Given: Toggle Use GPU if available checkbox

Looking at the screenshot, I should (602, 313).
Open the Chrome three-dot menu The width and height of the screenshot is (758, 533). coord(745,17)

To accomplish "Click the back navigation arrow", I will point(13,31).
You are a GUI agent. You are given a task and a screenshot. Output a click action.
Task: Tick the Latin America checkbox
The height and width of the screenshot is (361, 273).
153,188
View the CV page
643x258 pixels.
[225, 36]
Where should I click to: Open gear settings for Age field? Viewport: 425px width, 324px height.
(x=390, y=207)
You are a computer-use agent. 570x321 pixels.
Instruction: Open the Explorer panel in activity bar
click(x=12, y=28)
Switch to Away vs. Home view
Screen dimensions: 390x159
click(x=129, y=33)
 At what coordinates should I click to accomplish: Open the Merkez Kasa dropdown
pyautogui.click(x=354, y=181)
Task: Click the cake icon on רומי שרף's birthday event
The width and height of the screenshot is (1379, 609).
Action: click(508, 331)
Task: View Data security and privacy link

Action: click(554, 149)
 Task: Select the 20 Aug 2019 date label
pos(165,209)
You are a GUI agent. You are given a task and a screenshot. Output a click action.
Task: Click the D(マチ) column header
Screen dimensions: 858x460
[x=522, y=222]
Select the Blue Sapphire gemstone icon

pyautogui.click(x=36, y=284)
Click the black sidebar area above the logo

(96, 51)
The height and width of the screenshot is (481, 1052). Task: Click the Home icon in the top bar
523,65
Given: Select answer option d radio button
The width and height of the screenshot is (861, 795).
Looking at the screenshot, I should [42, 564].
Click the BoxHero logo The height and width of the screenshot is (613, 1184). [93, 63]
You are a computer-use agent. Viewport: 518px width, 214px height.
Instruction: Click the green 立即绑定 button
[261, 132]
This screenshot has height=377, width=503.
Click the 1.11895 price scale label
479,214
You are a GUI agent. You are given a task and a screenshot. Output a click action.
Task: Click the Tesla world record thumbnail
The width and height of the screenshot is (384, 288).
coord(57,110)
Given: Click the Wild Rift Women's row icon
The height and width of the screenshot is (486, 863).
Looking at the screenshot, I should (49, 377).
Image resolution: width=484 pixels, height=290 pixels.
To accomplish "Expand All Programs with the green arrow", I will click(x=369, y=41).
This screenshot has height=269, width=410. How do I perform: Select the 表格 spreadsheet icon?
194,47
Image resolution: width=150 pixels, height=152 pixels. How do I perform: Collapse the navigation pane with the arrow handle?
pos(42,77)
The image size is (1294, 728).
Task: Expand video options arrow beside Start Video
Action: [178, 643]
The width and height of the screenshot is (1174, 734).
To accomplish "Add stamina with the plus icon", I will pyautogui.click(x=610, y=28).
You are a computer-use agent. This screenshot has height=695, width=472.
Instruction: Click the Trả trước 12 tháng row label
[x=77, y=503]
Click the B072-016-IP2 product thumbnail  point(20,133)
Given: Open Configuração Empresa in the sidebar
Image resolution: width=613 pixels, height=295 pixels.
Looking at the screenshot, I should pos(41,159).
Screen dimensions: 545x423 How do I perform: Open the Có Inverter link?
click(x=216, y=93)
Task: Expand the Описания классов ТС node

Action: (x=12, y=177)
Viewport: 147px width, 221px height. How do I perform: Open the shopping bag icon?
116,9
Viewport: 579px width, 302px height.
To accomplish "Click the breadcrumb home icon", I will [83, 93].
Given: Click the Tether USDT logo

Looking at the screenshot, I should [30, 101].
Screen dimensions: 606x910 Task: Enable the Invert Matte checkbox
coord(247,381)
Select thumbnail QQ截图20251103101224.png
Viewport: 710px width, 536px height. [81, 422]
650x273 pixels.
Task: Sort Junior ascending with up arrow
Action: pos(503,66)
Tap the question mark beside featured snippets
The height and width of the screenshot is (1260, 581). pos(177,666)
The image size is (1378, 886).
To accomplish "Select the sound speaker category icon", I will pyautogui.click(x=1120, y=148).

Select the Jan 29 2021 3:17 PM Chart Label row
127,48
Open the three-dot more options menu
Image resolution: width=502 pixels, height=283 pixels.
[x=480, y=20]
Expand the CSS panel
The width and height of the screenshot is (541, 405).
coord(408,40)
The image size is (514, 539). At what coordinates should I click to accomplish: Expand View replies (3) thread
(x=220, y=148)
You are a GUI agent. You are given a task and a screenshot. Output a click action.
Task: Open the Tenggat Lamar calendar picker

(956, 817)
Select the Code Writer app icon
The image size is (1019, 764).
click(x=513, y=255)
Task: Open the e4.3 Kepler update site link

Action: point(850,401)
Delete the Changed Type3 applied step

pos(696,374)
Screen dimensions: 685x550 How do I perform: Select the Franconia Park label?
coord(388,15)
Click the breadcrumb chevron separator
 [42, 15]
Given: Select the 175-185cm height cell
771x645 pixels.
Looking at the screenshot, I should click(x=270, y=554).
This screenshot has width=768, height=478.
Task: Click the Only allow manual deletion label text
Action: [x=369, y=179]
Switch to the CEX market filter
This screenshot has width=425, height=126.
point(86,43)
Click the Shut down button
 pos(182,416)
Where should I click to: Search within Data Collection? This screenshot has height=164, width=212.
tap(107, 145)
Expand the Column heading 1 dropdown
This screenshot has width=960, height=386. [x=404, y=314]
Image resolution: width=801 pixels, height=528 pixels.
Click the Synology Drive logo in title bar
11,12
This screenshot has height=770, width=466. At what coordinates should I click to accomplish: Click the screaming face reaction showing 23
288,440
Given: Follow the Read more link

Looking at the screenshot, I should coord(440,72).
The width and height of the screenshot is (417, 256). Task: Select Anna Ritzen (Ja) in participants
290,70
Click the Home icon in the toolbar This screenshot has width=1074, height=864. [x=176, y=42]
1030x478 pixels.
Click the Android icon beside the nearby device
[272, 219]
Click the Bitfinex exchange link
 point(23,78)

━━━

**TASK REQUIREMENTS:**
Among the records, find every line with the word "computer" and copy it.

**WRITTEN SOLUTION:**
You are a computer-use agent. 570x321 pixels.
You are a computer-use agent. Viewport: 518px width, 214px height.
You are a computer-use agent. This screenshot has height=695, width=472.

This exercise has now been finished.